Can someone explain the "Marianas Trench (Actual Horizontal Scale)" thing? Is it just so wide that it's depth doesn't compare?
posted by griphus at 6:57 AM on April 10, 2012


Did somebody say 'Wreck of the Edmund Fitzgerald'?
posted by box at 6:58 AM on April 10, 2012 [1 favorite]


Wow, that the Edmund Fitzgerald/Kursk/Lusitania sank in water shallower than they were long blew my mind.
posted by troika at 7:00 AM on April 10, 2012 [2 favorites]


I think "Actual Horizontal Scale" means the horizontal scale matches the vertical scale (whereas the main image is compressed horizontally compared to vertically).
posted by exogenous at 7:01 AM on April 10, 2012 [1 favorite]


This is fantastic. However, in the spirit of nerdery, I have to point out that the Edmund Fitzgerald sank in two pieces, not one.
posted by bicyclefish at 7:02 AM on April 10, 2012 [1 favorite]


Yeah, the shallow water sinkings were amazing but the Titanic one is even more amazing. I don't know whether to hope those poor people were drowned first or crushed by pressure first. Could they even have survived in air pockets at that depth? Would there even BE air pockets at that depth?

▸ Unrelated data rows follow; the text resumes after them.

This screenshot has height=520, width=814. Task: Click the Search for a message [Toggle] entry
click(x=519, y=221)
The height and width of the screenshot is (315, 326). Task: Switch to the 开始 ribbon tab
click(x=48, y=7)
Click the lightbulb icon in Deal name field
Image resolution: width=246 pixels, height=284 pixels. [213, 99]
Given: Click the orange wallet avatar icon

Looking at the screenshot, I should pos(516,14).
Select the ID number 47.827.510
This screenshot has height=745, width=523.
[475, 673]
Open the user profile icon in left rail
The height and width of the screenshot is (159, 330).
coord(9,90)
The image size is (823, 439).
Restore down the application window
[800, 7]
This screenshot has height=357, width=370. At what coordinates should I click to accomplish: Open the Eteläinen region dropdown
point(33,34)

How long would it take to sink 4 km? (Holy Moses, 4 kilometers.)
posted by DU at 7:08 AM on April 10, 2012 [3 favorites]


It reminds me a lot of the 'Tallest Mountain to Deepest Ocean Trench' infographic that came out after Deepwater Horizon spilled its guts all over the Gulf of Mexico and provided some great perspective on the depths of the ocean.
posted by librarylis at 7:10 AM on April 10, 2012 [4 favorites]

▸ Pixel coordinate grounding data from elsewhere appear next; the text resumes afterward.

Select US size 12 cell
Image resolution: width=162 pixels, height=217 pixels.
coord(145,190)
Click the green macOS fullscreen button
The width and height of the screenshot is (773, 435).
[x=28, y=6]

What's that white line about halfway down, but horizontally between the Titanic and the aircraft carrier? What are you trying to tell us, Randall?!
posted by barnacles at 7:11 AM on April 10, 2012


Well, if we're going to look at how deep everything is, it behooves us to also see how high.
posted by mygothlaundry at 7:12 AM on April 10, 2012


I'm shocked by the free-diving and scuba depth records, the Ohio submarine's incredibly shallow depth limit, and the insane depths sperm whales achieve! Talk about a taste for calamari!
posted by jeffburdges at 7:14 AM on April 10, 2012 [1 favorite]


What's really impressive is the depth of restraint Munroe used to not include a Cthulhu/R'lyeh/Mythos reference.
posted by robocop is bleeding at 7:17 AM on April 10, 2012 [4 favorites]


I have to say I was kind of heartbroken to find out the Marianas Trench was not actually much of a trench but just a spot where the ocean floor gradually went down and then back up again. I always had visions of those deep diving subs descending into a narrow canyon with steep walls on either side.

Facts can be jerks sometimes.
posted by bondcliff at 7:17 AM on April 10, 2012 [14 favorites]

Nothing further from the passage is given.